Proteine spielen eine herausragende Rolle für die Existenz aller lebenden Organismen, da sie an praktisch jeder Art von biologischem Prozess beteiligt sind. Leider sind die Funktionen und Interaktionen der überwiegenden Mehrheit der Proteine unbekannt. Das Wissen über diese Funktionen könnte essentielle Informationen für die Simulation von Zellverhalten liefern, was wiederum die Untersuchung von Krankheiten sowie die Entwicklung neuartiger Medikamente und Impfstoffe erleichtert.

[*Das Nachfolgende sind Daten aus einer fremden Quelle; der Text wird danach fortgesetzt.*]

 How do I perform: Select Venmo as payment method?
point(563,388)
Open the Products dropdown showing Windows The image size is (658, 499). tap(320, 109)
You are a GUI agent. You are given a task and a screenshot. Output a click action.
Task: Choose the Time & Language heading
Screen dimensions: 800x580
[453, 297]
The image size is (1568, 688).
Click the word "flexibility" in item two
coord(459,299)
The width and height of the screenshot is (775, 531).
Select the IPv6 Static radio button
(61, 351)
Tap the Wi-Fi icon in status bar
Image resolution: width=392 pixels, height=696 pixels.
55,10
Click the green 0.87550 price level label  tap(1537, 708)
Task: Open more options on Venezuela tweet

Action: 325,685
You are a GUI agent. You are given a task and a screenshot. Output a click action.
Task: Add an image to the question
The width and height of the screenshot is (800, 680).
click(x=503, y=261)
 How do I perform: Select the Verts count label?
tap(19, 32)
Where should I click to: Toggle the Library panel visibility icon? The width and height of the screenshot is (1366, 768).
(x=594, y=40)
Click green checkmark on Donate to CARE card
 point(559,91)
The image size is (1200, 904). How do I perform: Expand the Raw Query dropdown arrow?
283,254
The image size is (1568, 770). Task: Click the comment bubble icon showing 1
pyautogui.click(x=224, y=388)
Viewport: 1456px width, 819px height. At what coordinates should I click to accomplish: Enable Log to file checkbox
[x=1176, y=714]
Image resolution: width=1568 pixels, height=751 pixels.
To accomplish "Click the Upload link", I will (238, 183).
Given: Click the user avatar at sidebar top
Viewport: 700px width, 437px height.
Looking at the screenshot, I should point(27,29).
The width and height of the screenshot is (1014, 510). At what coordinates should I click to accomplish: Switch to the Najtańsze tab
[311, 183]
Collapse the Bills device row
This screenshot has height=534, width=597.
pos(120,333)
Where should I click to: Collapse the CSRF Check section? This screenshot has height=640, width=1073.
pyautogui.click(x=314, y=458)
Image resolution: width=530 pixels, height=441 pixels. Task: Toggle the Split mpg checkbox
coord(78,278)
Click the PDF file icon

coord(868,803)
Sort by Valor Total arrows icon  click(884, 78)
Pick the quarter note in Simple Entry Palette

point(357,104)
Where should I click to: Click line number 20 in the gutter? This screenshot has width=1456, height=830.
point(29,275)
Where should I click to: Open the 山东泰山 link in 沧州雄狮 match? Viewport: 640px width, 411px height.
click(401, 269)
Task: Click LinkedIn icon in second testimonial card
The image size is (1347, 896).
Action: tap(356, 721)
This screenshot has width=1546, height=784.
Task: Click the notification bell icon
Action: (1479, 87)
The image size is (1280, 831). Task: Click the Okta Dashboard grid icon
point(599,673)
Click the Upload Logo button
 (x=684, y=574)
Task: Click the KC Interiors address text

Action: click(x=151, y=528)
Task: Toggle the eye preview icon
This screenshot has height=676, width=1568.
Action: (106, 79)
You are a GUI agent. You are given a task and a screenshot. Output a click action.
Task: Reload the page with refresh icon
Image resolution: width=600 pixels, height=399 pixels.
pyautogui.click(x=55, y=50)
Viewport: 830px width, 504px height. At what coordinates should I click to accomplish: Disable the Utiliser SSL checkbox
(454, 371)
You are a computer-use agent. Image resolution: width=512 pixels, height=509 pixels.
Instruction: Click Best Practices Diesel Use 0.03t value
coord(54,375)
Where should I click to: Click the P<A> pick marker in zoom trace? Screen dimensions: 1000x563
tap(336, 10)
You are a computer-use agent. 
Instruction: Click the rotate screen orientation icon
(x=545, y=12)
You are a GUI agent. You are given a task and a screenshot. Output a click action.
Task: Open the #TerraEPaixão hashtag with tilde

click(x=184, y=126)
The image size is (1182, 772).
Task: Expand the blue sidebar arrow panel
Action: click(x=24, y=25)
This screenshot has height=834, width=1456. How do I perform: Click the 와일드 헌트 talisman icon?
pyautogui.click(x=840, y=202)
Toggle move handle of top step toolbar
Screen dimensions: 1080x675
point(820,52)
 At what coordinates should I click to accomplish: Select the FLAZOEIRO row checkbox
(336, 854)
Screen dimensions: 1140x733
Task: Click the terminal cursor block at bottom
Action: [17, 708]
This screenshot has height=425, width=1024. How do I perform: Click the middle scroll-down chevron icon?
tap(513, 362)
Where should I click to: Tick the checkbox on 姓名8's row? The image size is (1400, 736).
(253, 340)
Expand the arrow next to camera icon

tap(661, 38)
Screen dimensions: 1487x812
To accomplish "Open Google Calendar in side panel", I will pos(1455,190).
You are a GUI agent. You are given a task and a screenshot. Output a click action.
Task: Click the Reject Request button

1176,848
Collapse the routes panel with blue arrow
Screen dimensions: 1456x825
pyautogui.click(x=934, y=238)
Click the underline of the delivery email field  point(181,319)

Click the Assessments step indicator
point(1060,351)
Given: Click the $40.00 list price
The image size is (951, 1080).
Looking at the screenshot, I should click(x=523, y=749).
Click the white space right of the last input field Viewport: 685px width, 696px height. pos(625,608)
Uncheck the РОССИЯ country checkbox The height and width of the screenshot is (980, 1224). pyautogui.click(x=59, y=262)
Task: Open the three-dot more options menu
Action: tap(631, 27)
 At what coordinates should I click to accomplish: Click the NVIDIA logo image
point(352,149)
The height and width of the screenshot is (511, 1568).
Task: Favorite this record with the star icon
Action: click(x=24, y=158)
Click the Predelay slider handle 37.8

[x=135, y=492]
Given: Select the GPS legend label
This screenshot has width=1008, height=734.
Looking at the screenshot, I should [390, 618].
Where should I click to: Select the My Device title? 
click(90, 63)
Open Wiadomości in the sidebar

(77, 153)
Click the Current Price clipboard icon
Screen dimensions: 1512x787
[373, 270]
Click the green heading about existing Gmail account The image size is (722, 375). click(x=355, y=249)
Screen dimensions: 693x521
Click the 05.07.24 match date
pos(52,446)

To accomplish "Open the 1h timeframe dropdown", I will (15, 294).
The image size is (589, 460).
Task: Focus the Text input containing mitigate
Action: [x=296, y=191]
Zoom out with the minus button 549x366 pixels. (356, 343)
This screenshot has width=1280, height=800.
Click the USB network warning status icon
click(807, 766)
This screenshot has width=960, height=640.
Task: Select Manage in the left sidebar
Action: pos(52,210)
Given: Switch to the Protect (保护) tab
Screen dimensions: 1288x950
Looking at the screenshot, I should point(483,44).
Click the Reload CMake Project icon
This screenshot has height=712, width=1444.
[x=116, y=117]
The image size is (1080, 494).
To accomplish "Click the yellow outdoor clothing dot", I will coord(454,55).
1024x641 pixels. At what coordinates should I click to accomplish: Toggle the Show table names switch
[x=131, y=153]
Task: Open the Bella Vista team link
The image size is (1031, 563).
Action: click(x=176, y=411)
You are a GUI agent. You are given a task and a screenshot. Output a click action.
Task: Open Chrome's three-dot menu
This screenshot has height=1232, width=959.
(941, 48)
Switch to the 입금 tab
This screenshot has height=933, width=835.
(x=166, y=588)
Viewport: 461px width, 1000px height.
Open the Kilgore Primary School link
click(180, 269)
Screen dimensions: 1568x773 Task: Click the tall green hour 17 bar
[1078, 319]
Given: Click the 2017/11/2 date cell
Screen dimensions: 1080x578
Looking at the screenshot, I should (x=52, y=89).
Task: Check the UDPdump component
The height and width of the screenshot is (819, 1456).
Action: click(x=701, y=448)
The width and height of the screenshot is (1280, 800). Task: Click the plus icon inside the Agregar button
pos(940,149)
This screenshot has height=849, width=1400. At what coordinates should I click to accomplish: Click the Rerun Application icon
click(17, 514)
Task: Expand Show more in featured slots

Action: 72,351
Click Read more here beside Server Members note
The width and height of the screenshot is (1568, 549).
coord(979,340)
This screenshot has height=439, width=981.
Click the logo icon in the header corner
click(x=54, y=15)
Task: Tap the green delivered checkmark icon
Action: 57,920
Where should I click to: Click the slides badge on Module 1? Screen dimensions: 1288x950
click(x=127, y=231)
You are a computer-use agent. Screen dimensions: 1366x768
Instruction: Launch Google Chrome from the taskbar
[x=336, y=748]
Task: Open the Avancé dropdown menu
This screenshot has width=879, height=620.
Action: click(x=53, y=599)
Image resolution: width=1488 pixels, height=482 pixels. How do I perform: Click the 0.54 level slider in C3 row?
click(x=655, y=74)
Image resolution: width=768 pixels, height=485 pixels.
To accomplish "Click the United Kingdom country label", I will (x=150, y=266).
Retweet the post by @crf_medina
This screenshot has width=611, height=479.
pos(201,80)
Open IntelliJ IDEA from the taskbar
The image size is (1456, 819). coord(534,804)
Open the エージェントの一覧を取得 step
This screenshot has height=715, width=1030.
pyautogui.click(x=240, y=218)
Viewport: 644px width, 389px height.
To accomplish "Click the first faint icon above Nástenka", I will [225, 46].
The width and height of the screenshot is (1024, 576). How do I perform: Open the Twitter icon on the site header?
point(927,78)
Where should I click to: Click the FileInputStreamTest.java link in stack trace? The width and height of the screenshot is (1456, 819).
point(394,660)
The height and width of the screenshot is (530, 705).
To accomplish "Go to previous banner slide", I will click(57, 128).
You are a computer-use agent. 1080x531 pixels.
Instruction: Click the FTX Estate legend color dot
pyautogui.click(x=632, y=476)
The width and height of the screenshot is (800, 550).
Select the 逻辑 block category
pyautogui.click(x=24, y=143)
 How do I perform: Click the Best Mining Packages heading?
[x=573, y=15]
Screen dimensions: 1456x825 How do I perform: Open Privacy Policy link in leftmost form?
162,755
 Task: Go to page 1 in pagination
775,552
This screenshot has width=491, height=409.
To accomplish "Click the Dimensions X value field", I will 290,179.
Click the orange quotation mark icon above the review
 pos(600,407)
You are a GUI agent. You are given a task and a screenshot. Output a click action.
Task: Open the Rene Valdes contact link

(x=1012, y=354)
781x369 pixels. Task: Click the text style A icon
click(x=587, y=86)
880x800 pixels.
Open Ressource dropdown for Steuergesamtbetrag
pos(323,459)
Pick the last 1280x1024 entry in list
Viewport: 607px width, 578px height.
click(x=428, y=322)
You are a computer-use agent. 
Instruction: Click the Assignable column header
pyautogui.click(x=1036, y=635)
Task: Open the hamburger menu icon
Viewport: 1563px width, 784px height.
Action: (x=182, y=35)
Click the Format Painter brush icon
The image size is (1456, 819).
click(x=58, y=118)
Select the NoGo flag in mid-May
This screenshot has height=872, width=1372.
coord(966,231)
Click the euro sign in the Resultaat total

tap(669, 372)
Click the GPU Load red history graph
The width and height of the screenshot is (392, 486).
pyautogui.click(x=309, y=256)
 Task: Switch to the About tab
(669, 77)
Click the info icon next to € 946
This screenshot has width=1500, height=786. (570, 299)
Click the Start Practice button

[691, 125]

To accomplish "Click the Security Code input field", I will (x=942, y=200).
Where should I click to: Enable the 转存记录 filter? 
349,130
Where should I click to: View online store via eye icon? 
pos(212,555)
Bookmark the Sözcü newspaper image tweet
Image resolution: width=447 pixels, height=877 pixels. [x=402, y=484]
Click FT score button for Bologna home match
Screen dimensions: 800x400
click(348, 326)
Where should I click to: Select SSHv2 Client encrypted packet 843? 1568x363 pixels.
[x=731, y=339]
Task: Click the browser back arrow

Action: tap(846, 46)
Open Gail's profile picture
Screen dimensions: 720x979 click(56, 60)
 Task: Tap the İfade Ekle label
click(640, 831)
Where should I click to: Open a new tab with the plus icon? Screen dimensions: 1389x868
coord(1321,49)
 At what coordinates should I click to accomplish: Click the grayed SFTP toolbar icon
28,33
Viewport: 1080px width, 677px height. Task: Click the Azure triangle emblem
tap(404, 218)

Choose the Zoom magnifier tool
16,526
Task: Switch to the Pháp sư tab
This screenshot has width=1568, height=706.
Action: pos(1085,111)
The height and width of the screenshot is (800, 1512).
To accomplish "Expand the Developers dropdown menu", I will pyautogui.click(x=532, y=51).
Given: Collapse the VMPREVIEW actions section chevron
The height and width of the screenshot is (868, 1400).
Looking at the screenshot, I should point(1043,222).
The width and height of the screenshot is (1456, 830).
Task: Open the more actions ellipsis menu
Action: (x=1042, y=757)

Es gibt verschiedene Techniken, die sich mit diesem Problem befassen. Eine besonders vielversprechende Art von Ansätzen wird unter dem Namen Lokalisierungsproteomik zusammengefasst. Sie analysiert den Auftrittsort von Proteinen, um Informationen über ihre Funktionen abzuleiten. Da spezifische Zellkompartimente spezifische Aufgaben erfüllen, ist ein betrachtetes Protein wahrscheinlich an der Ausführung der Funktion der Zellkompartimente, in denen es sich befindet, beteiligt. Da aber die Auftrittsorte von Proteinen vom Zellzustand und den Umgebungsbedingungen abhängen, sind sie hochdynamisch. Es ist daher vorteilhaft, sie in lebenden Zellen zu beobachten. Dies kann mit Hilfe der Fluoreszenzmikroskopie realisiert werden; die fraglichen Proteine werden mit einem Fluoreszenzfarbstoff markiert und anschließend mit einem Fluoreszenzmikroskop visualisiert. Sogar Ko-Lokalisierungen und zeitweilige Interaktionen verschiedener Proteine werden beobachtbar. Damit könnte die Lokalisierungsproteomik wichtige Details von Zellprozessen enthüllen.
Aber selbst wenn markierte Proteine in lebenden Zellen beobachtet werden können, ist ihre Untersuchung schwierig. Ein Fluoreszenzbild enthält typischerweise mehrere oder sogar zahlreiche Zellen. Diese Zellen können in unterschiedlichen Zuständen sein, wodurch sich verschiedene Auftrittsorte der markierten Proteine ergeben. Weiterhin sind die Zellen selbst nicht notwendigerweise sichtbar. Es sind also zusätzliche Informationen erforderlich.
Diese Dissertation stellt Bildanalysemethoden bereit, die die automatische Lokalisierung von Proteinen in lebenden Zellen vereinfachen: Erstens wird ein Verfahren vorgestellt, das die Erkennung von Zellen in Hellfeld-Mikroskopbildern ermöglicht. Hierbei wird die Position der Zellen mit Hilfe morphologischer Operatoren automatisch bestimmt. Die darauf folgende Segmentierung erfolgt mittels eines erweiterten Algorithmus zur Berechnung aktiver Konturen. Die resultierenden Segmente werden dann mit Hilfe eines inkrementellen neuronalen Netzwerks und von Support-Vektor-Maschinen bewertet. Diese Technik kann gemeinsam mit Ansätzen zur Proteinlokalisierung verwendet werden, ohne Probleme zu verursachen.
Zweitens werden Methoden diskutiert, die eine Untersuchung von Proteinverteilungsmustern innerhalb der erkannten Zellen zulassen. Hierfür wurde eine Menge angemessener Merkmale ausgewählt, die eine Unterscheidung zwischen zehn Auftrittsorten von Proteinen zulässt. Die Klassifikation erfolgt mittels eines inkrementellen neuronalen Netzes. Somit können zusätzliche Proteinverteilungsmuster und Auftrittsorte integriert werden.
Abschließend wurden beide Techniken kombiniert, was in einem automatischen System resultierte, das für Hochdurchsatzanwendungen geeignet ist. Solch ein System stellt einen innovativen Beitrag zu aktuellen Forschungen im Bereich der Proteomik dar, insbesondere da inkrementelle Ansätze verwendet werden, die die Integration neuer Informationen während ihrer Nutzung ermöglichen.